St. Paul, Minn. — A loophole in the federal health care overhaul could allow employers to game the system by getting their sicker employees to opt into buying coverage on the health insurance exchanges, according to two University of Minnesota law professors.
University of Minnesota law professor Amy Monahan looks through the federal health care reform law in this 2010 file photo. (MPR Photo/Elizabeth Stawicki)
They say the loophole could have dire consequences for the financial health of the exchanges, which are a key part of President Barack Obama’s health care law. The online marketplaces are intended to make it easier to comparison shop for health plans and also to expand access to coverage for the uninsured.
One of the key questions in the health care overhaul is whether this new option for securing health coverage will convince employers to stop offering insurance altogether, knowing employees can resort to the exchanges.
“We didn’t think it would be as simple as that,” said Amy Monahan, a U of M expert on health law.
Monahan and her colleague Dan Schwarcz, an expert on insurance regulation, tried to anticipate how companies would respond to the law given the harsh economic environment and soaring health insurance costs.
They discovered the law gives many large employers an opportunity to squeeze the most expensive workers out of their health plans. The loophole applies to companies that self-insure; that is, design and cover the cost of their own plans.

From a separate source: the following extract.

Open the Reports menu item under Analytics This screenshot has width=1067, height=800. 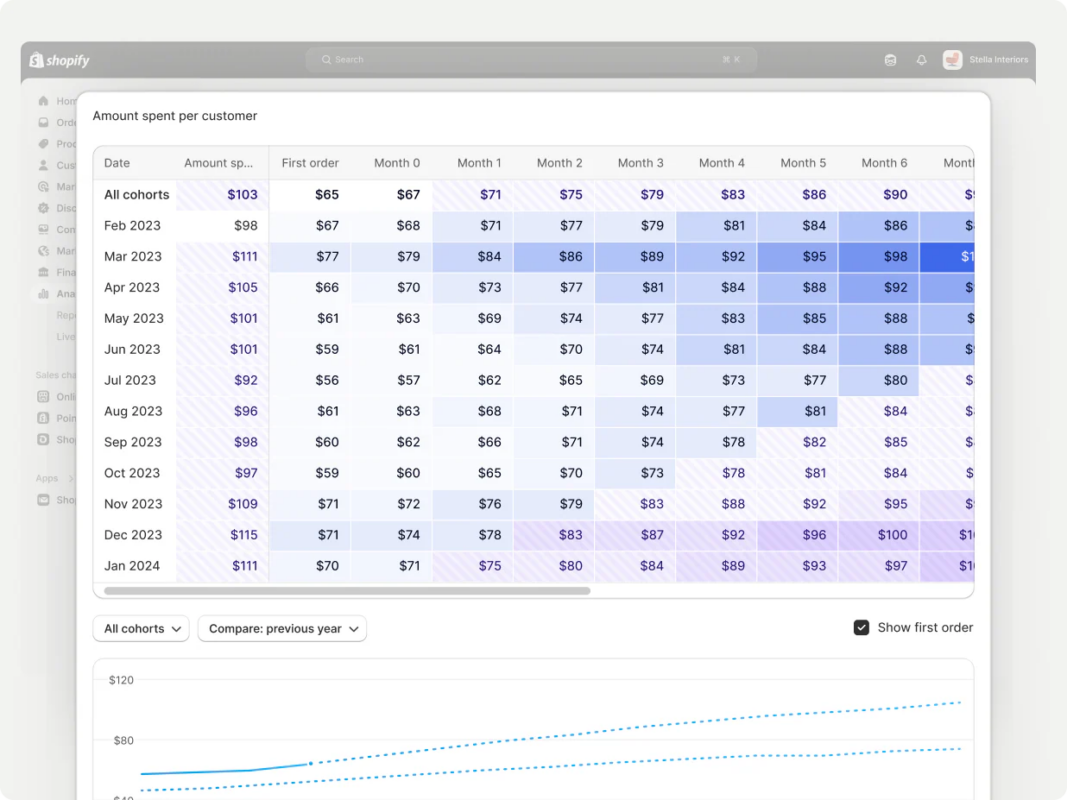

Those companies account for six in ten workers who get insurance through work.
Monahan doubts that many large companies would stop insuring their employees entirely because they’d face a penalty under the health care law.
But self-insured employers “can exclude things and essentially structure their plans to be attractive to low-risk, healthy employees and not attractive to people who are going to have significant health needs,” Monahan said.

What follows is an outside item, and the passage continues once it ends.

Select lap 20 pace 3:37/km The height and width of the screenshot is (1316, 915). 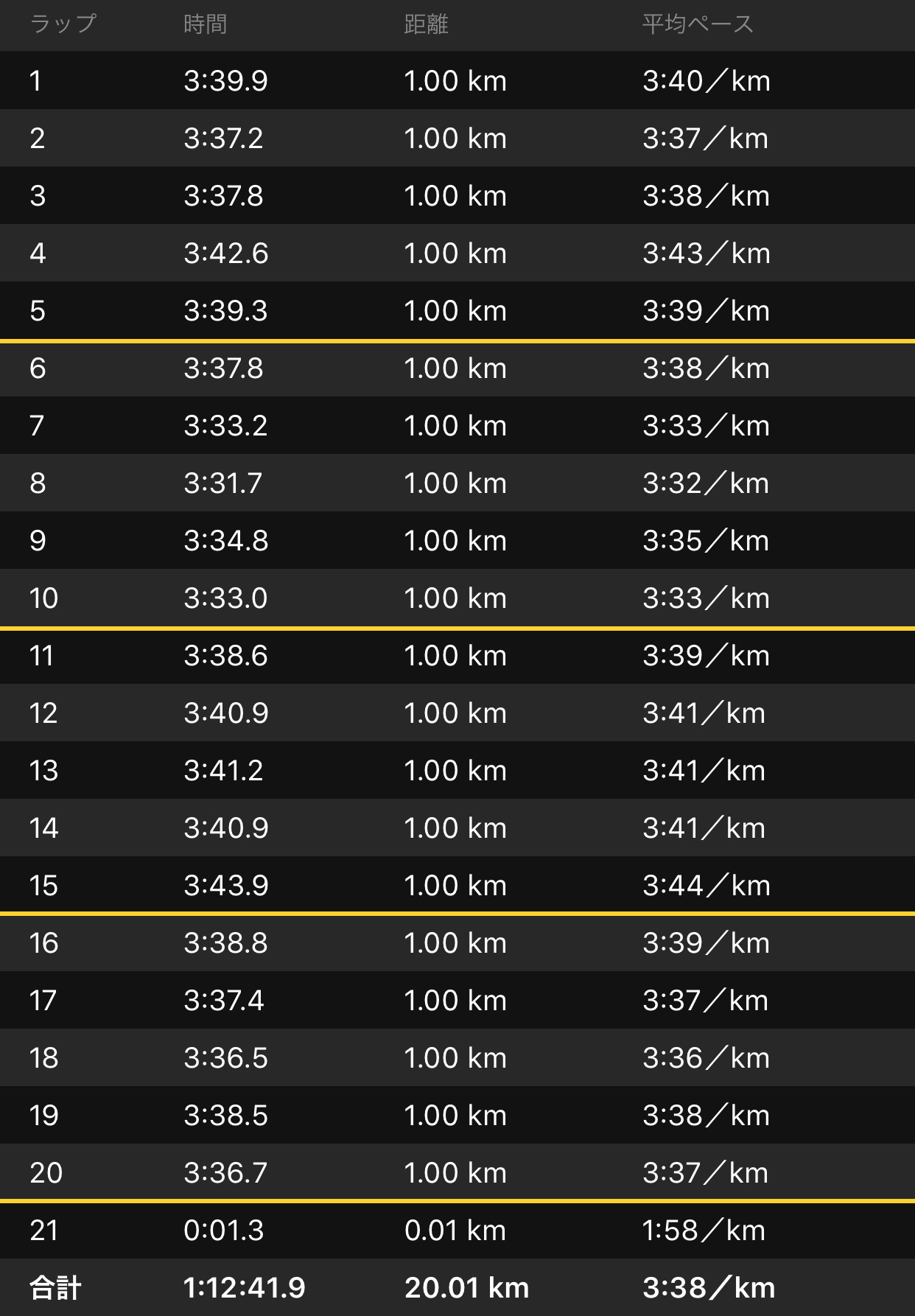(705, 1173)
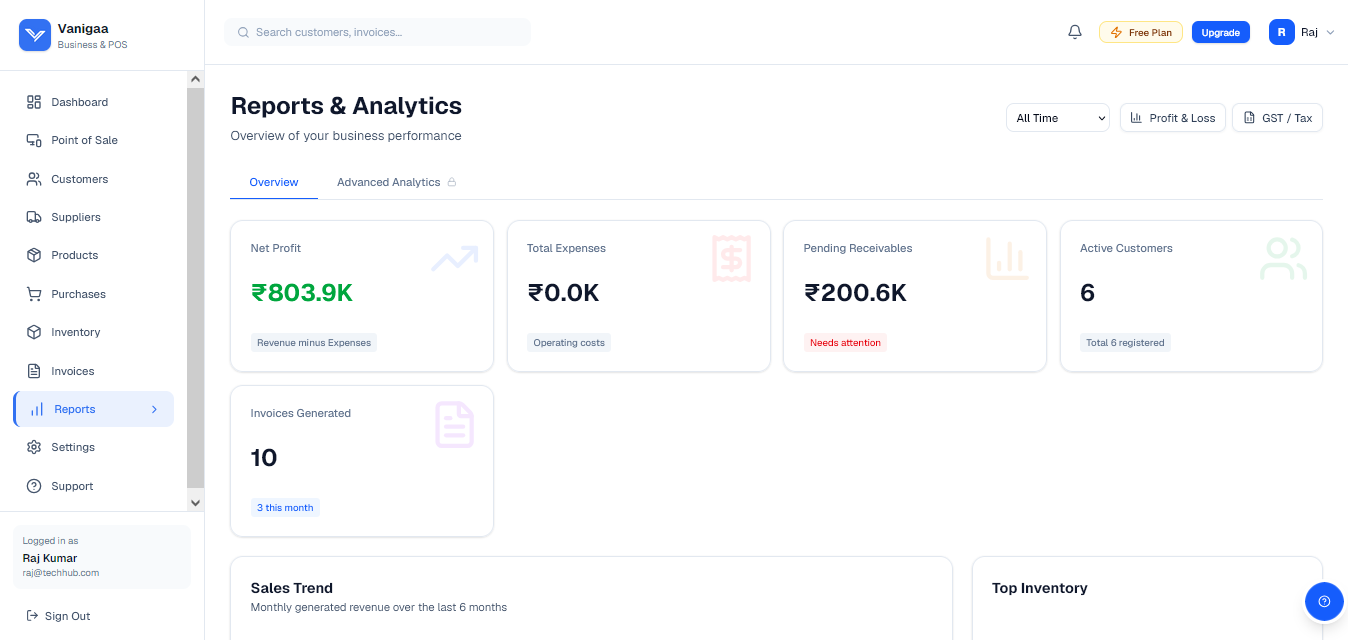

She said self-insured employers could design coverage that would discourage sicker workers from remaining on the company plan and make it more attractive for them to seek coverage through the public insurance exchange.

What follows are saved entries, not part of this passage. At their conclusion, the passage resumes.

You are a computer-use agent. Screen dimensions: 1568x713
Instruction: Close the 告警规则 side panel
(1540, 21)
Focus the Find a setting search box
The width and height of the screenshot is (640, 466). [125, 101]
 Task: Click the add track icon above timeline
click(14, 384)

Monahan and Schwarcz said there are several approaches companies could use to encourage higher-cost workers to voluntarily leave the employer’s plan:
Limit the number of specialists in a provider network. The exchange could be more attractive to someone who needs a specialist for an expensive chronic condition.
Couple high premiums with discounts for participating in wellness programs. Employees who are not in the best of health may not want or be able to participate in wellness discounts, such as going to the gym three days a week.
Raise deductibles and co-pays. Substantial co-pays or deductibles are unattractive for someone who frequently sees a doctor for a chronic condition. High co-pays don’t matter as much for those who see a doctor infrequently.
Carolyn Pare, president of the Minnesota Buyers Health Care Action Group, doubts that large employers would engage in what the professors termed “target dumping” of their sicker workers.
Pare represents about 40 businesses; about half are large employers based in the Twin Cities, such as 3M, General Mills, and Medtronic.
She said companies must balance their financial bottom lines against the cost of harming their reputations. And from a public relations perspective, dumping workers is a bad idea.
“I don’t see the financial benefit to just dumping your sicker patients into a public program or a health insurance exchange,” Pare said. “And I really don’t see the savings as great enough to incent them to do that.”
But one benefits consultant does. Dave Delahanty at Towers Watson in Chicago said businesses have watched their health care costs soar year after year. Employers might pursue such strategies because it’s so important to rein in health care costs, he said.
“Employers would prefer to think of it as ‘maximizing their health care spend,’ not trying to dump their bad risks on the market,” Delahanty said. “But they are trying to take their health care dollars and spend them as wisely as they possibly can.”
Health law expert Amy Monahan said there are several solutions — the simplest among them is to follow the lead of Massachusetts, where workers who have access to employer insurance are not eligible for policies on the state exchange.